Re: [tied] Picene

From: Antonio Sciarretta
Message: 14741
Date: 2002-08-29

Toponyms are potentially useful additional information in the study
of which languages were spoken where and when. However, in order
for any proposed etymology to be of any use at all, there needs to
be some sort of correlation between it and the physical peculiarities
of the place involved. For example, what is sacred about Aesernia, or
white about Albinia? As you will appreciate, the roots that the place
names have been associated with are short and sometimes vague, so
I dare say anything could be made to fit any theory.

I agree with you. The semantics of the place names cannot be extended indefinitely, but meanings have to be searched that are proved to be productive for real place names. This is the method that have been used - not by me - for many of the most known and accepted place-name etymologies (like Aesernia, Aesis fl., Isaurus fl. from *eis- is, actually, or Aufidena, Aufinum from *eudh-, etc.), when we don't have known appellatives to sustain them. This is not the case of the substratist theories, which do the contrary, going from the place-names to the appellatives, inventing them and their languages. To use your own example, the root *albho- 'white' seems to be rather common for river names, for the 'clear' color of water. This use is attested in many Romance stream-names derived from Latin claru(m) 'clear', for instance. Also in place-names it can be easily explained from the concept of 'clearance' as opposed to the uncut wood.


I am more interested in your section on Etruria, but take anything
Georgiev says about Etruscan with a BIG pinch of salt.

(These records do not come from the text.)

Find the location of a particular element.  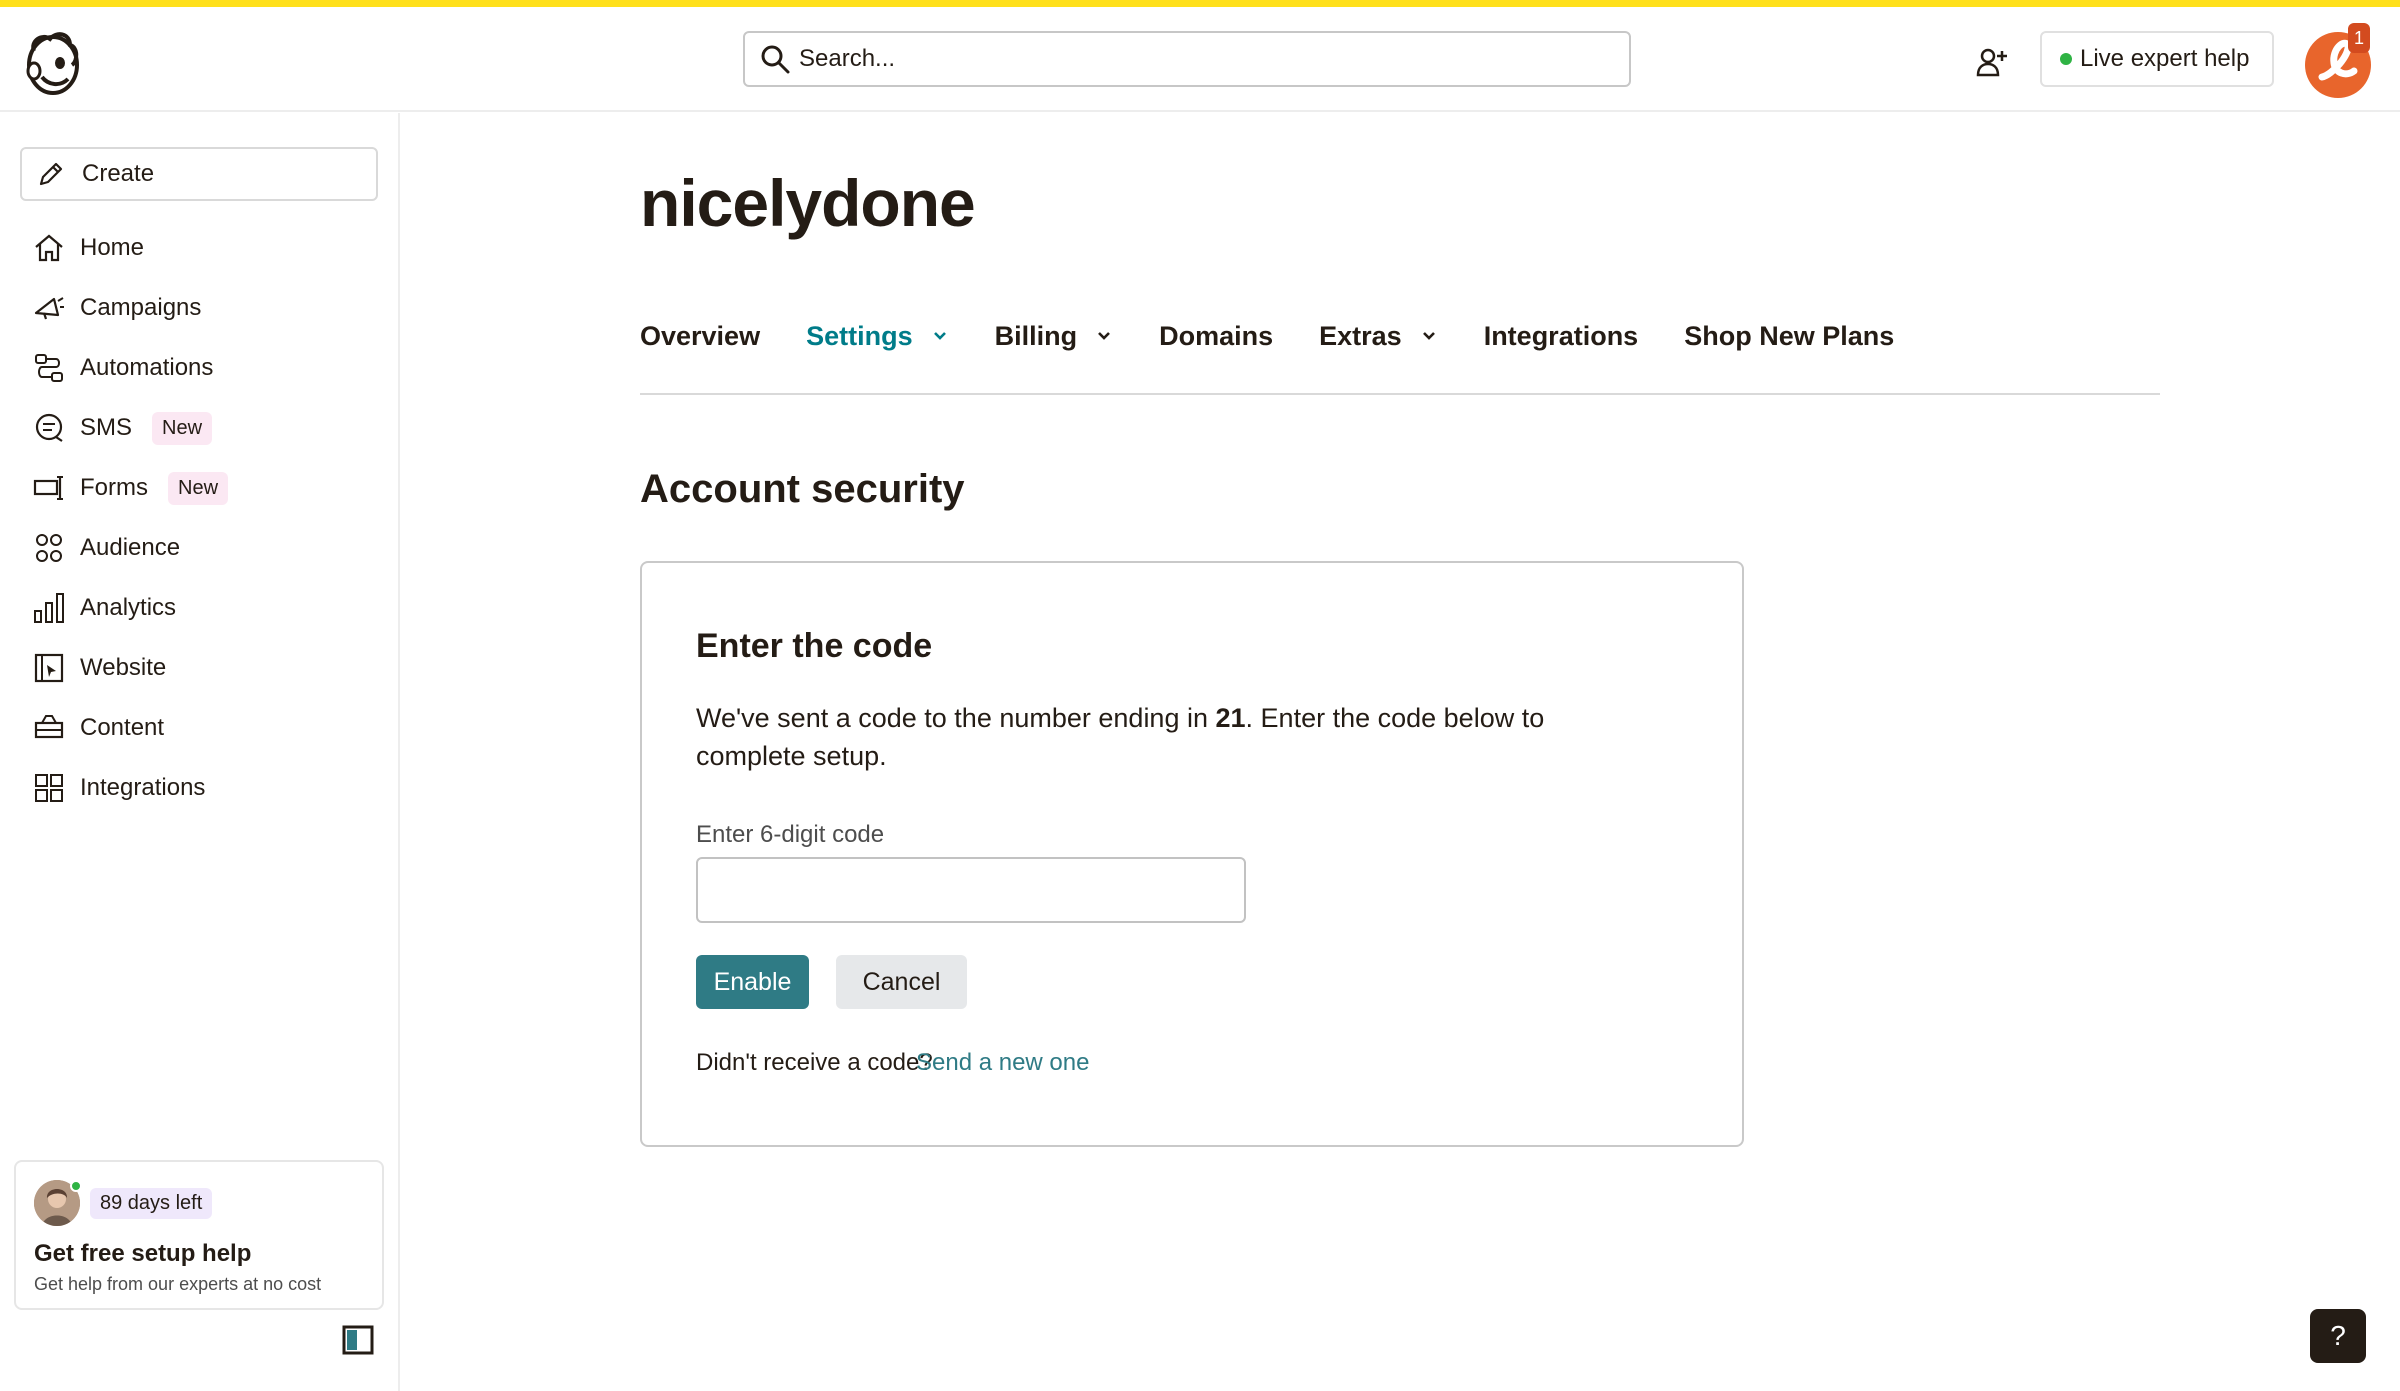

enable-button: Enable is located at coordinates (752, 982).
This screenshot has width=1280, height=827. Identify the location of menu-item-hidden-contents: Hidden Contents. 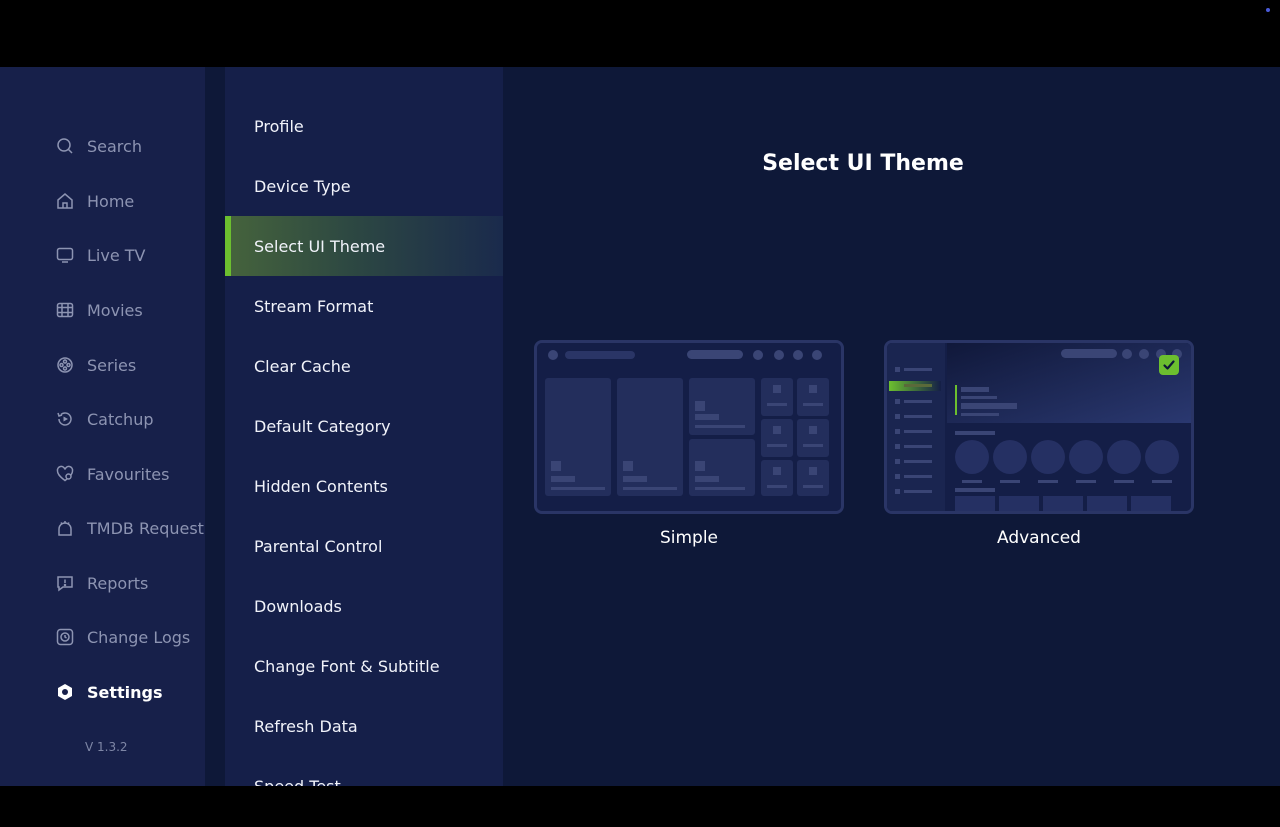
(364, 486).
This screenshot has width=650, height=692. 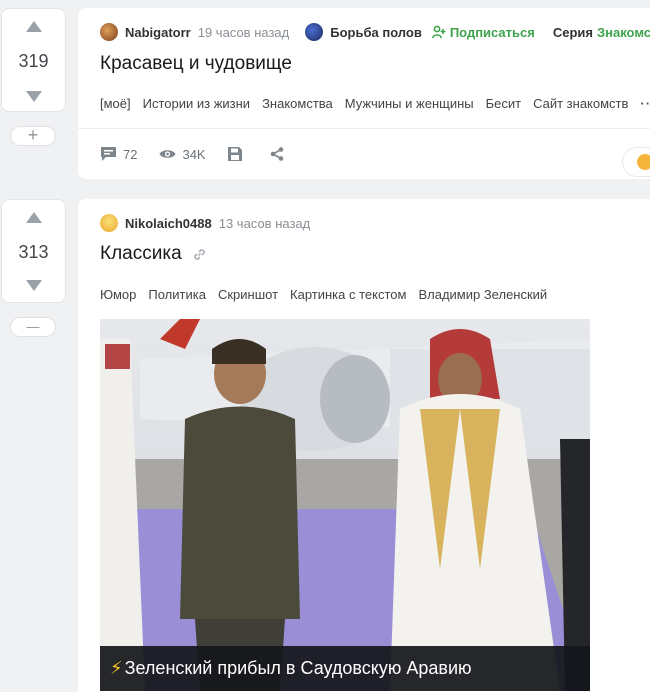 What do you see at coordinates (248, 294) in the screenshot?
I see `tag: Скриншот` at bounding box center [248, 294].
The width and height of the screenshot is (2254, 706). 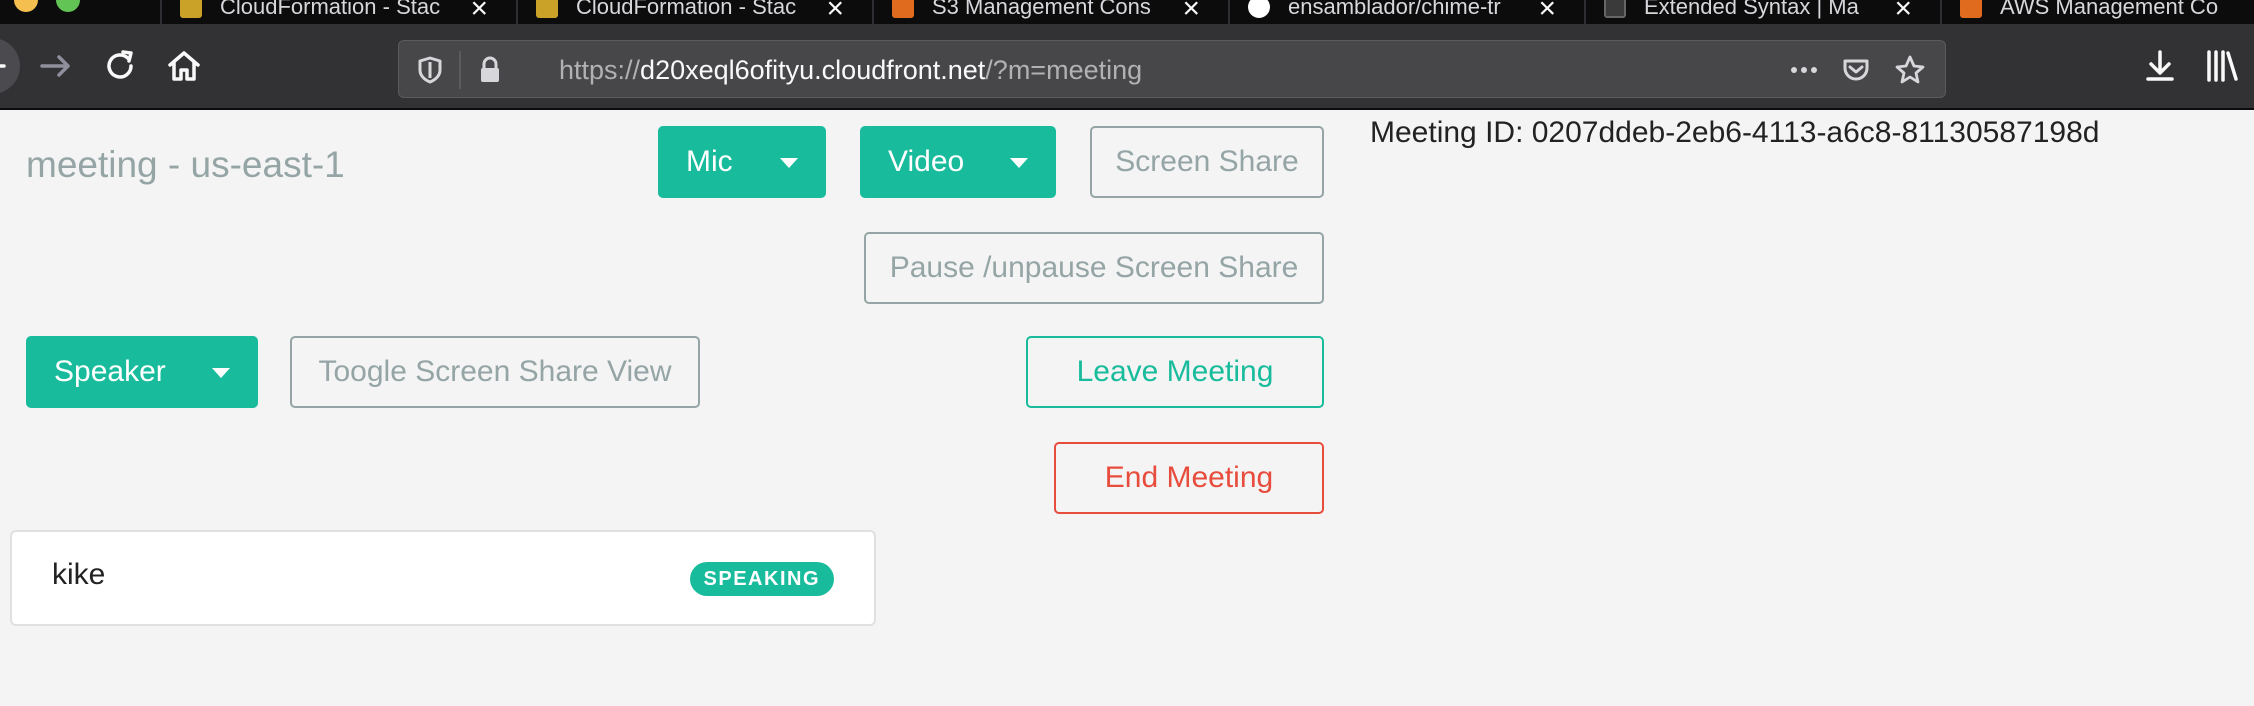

If you want to know more about the Etruscan language, I suggest you read
somebody sober and thorough like Joseph Pfiffig or Helmut Rix.
Most other people are just talking through their hats. And contrary
to what some people on this list would have you believe, it isn't
closely related to IE, but I wouldn't have expected it to have much
impact on place names in Etruria because Etruscan was only around
for a thousand or so years and most of the people who spoke it were
recently descended from former speakers of Umbrian.
Ed Robertson

Actually, for the Etruscans I follow the Erodotean migrationist thesis, as the majority of the linguists including Rix do, I don't know Pfiffig, as opposed to the Dionysian autochthonous thesis, mainly introduced by the archeologists and by Pallottino, who founded the Etruscology, in chief. But I don't really take the Etruscan as an Anatolian language (the theory of Georgiev, Durante, Adrados, now Pittau, etc.). I still think of it as a non-IE language, but with a non-IEness that has nothing to do with an unreal "mediterranean" substratum or things like this.
I just think that the toponymy of the Etruria can be explained without the need of the Etruscan language itself, that is to say, it is more ancient than the arrival of the Tyrrhenians-Etruscans, as you seem to take also. But I am following what Georgiev postulated about pre-Greek or Pelasgian (actually, I admit I love his method), and here I think I have found a correspondence with some phonetic features of the (Southern) Etrurian place-names. That would fit the notion of such Pelasgians wandering in the Western Mediterranean and particularly in Etruria during the Bronze age.